Le pari du « Brussels effect » est une illusion de centralité. Il suppose que le marché européen est encore assez massif pour contraindre les géants technologiques. C’était valable pour le câble USB-C, c’est risible pour les modèles fondationnels. Derrière la façade éthique, l’Europe creuse son retard technologique. Elle protège sans agir. Elle commente une guerre qu’elle ne mène même pas. Et l’Europe continuera d’être à la traine.
Li : le chinois dans l’ombre portée du Parti
Robin Li dirige Baidu. Il ne dirige pas l’IA chinoise. Il en est l’exécutant. Ernie Bot n’est pas simplement une innovation, c’est une réponse. Une copie adaptée. La stratégie chinoise est fondée non pas sur la rupture mais sur la reproductibilité accélérée. Ce n’est pas par manque de talent, c’est un choix politique.
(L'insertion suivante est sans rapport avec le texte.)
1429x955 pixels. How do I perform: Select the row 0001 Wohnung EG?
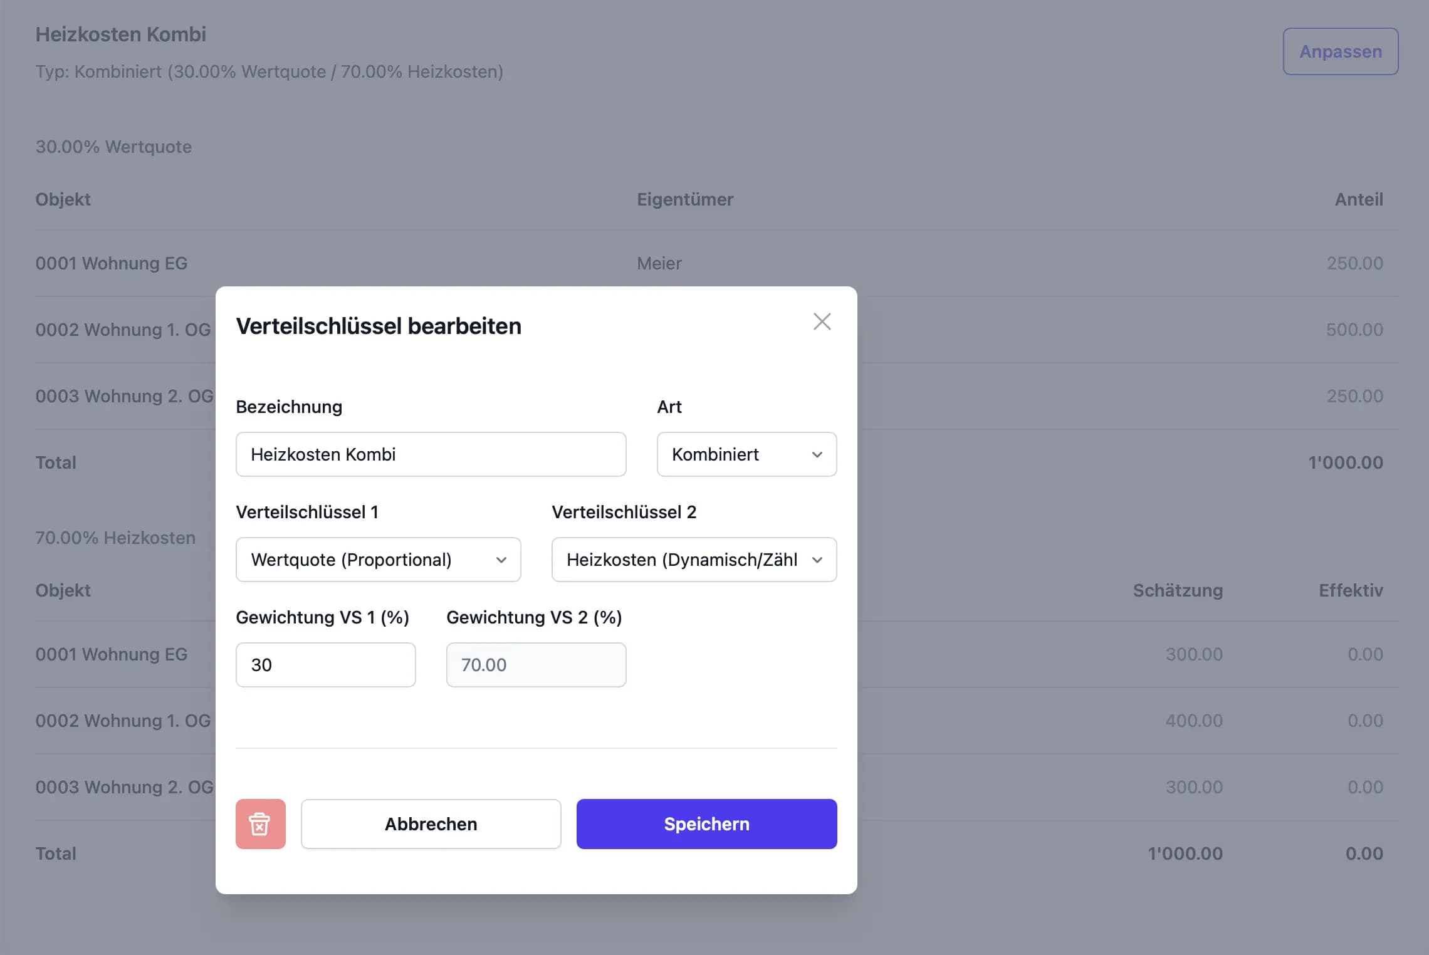click(112, 263)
Il n’y a rien de méprisant à dire que la Chine copie, qu’il s’agisse de maroquinerie ou de technologie. C’est un axe de développement, qu’elle a choisi en profitant de ses propres atouts : ingénieurs nombreux, main d’oeuvre peu chère, population très nombreuse et législation favorable.
La force chinoise, c’est l’échelle. Données massives, cadre législatif inexistant, synchronisation étatique : L’innovation ne naît pas dans la liberté, mais dans l’alignement. Robin Li ne dérange pas, ne critique pas, ne dévie pas. L’IA devient une extension du Parti, un système de contrôle, un outil géopolitique. Le code remplace l’idéologie. Il n’y a pas de débat. Il y a de la production. C’est la Chine.
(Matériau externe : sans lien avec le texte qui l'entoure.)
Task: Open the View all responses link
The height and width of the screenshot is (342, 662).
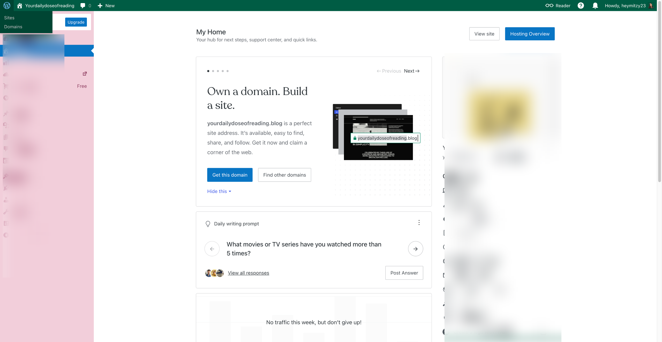Action: point(248,273)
Tahnoon : l’émirati en pari tactique
Les Émirats Arabes Unis ne veulent pas être une simple puissance numérique. Ils le sont déjà. Ils veulent être une plateforme, un phare dans le désert. Sheikh Tahnoon Bin Zayed, frère du Président, a compris que la révolution IA pouvait se jouer hors des anciens centres. Il ne cherche pas à produire une Altmanisation locale, mais à capter les flux, héberger les modèles, financer les bascules. Surtout, il croit en l’IA. Et le pays avec lui.
Création d’un ministère de l’IA dès 2017, infrastructures souveraines, capital illimité : l’Etat arabe, via son passionné d’IA, a réuni toutes les conditions. IHC n’est pas juste un fond d’investissement, c’est son vaisseau amiral. Aleria, son IA phare, n’est pas un produit. C’est un signal. Abu Dhabi devient un carrefour géostratégique entre San Francisco, Shenzhen et Bruxelles. Le désert absorbe les tensions du monde. Aux Emirats, L’IA n’est pas un enjeu moral, mais un levier de souveraineté. Tahnoon l’a compris avant les autres.